Your goal
Your answer must be an exact copy of the data below.

(Saved data entries)

☆ ☆ ☆

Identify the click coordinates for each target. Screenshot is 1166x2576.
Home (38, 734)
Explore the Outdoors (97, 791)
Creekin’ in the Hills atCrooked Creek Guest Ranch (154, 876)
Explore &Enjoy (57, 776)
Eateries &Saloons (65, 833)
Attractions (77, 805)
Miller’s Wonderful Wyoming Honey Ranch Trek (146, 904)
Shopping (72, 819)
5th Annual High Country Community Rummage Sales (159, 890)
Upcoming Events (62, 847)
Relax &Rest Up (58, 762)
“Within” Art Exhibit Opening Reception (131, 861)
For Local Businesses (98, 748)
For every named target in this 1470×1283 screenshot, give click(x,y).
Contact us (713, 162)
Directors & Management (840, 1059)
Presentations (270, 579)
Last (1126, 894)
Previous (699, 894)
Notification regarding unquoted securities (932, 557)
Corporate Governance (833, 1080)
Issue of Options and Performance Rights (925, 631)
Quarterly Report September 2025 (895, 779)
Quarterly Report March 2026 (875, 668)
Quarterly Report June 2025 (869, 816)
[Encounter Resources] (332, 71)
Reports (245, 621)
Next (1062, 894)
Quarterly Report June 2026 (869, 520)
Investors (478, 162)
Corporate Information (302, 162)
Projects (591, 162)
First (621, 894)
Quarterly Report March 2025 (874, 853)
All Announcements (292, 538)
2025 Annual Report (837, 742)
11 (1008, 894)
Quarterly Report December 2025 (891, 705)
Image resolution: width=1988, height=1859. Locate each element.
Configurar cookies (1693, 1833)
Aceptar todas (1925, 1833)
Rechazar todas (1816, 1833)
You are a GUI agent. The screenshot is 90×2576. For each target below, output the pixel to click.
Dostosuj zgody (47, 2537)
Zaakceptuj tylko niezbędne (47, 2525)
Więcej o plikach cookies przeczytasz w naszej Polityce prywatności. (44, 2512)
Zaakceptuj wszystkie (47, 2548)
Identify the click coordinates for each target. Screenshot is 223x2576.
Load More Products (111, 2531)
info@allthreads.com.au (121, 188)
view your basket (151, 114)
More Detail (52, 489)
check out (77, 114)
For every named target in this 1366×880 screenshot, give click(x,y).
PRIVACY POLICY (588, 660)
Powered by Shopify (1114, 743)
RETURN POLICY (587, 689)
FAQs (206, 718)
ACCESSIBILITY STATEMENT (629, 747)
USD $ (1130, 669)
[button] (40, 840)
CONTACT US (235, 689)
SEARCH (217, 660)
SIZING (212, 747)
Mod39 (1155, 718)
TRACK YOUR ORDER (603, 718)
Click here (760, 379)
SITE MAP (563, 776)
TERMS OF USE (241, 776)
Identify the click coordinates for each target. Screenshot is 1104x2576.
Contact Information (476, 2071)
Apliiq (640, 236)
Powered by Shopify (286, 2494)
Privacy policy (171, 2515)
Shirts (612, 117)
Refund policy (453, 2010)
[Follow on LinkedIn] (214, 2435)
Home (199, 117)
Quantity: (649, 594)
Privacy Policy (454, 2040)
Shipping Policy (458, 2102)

☆ ☆ ☆

Task result
Identify the click coordinates for each target. Screenshot is 1166x2576.
Home (38, 734)
Explore the Outdoors (97, 791)
Creekin’ in the Hills atCrooked Creek Guest Ranch (154, 876)
Explore &Enjoy (57, 776)
Eateries &Saloons (65, 833)
Attractions (77, 805)
Miller’s Wonderful Wyoming Honey Ranch Trek (146, 904)
Shopping (72, 819)
5th Annual High Country Community Rummage Sales (159, 890)
Upcoming Events (62, 847)
Relax &Rest Up (58, 762)
“Within” Art Exhibit Opening Reception (131, 861)
For Local Businesses (98, 748)
For every named target in this 1470×1283 screenshot, give click(x,y).
Contact us (713, 162)
Directors & Management (840, 1059)
Presentations (270, 579)
Last (1126, 894)
Previous (699, 894)
Notification regarding unquoted securities (932, 557)
Corporate Governance (833, 1080)
Issue of Options and Performance Rights (925, 631)
Quarterly Report September 2025 (895, 779)
Quarterly Report March 2026 (875, 668)
Quarterly Report June 2025 (869, 816)
[Encounter Resources] (332, 71)
Reports (245, 621)
Next (1062, 894)
Quarterly Report June 2026 (869, 520)
Investors (478, 162)
Corporate Information (302, 162)
Projects (591, 162)
First (621, 894)
Quarterly Report March 2025 (874, 853)
All Announcements (292, 538)
2025 Annual Report (837, 742)
11 (1008, 894)
Quarterly Report December 2025 (891, 705)
Image resolution: width=1988, height=1859. Locate each element.
Configurar cookies (1693, 1833)
Aceptar todas (1925, 1833)
Rechazar todas (1816, 1833)
You are a GUI agent. The screenshot is 90×2576. For each target below, output the pixel to click.
Dostosuj zgody (47, 2537)
Zaakceptuj tylko niezbędne (47, 2525)
Więcej o plikach cookies przeczytasz w naszej Polityce prywatności. (44, 2512)
Zaakceptuj wszystkie (47, 2548)
Identify the click coordinates for each target. Screenshot is 223x2576.
Load More Products (111, 2531)
info@allthreads.com.au (121, 188)
view your basket (151, 114)
More Detail (52, 489)
check out (77, 114)
For every named target in this 1366×880 screenshot, give click(x,y).
PRIVACY POLICY (588, 660)
Powered by Shopify (1114, 743)
RETURN POLICY (587, 689)
FAQs (206, 718)
ACCESSIBILITY STATEMENT (629, 747)
USD $ (1130, 669)
[button] (40, 840)
CONTACT US (235, 689)
SEARCH (217, 660)
SIZING (212, 747)
Mod39 (1155, 718)
TRACK YOUR ORDER (603, 718)
Click here (760, 379)
SITE MAP (563, 776)
TERMS OF USE (241, 776)
Identify the click coordinates for each target. Screenshot is 1104x2576.
Contact Information (476, 2071)
Apliiq (640, 236)
Powered by Shopify (286, 2494)
Privacy policy (171, 2515)
Shirts (612, 117)
Refund policy (453, 2010)
[Follow on LinkedIn] (214, 2435)
Home (199, 117)
Quantity: (649, 594)
Privacy Policy (454, 2040)
Shipping Policy (458, 2102)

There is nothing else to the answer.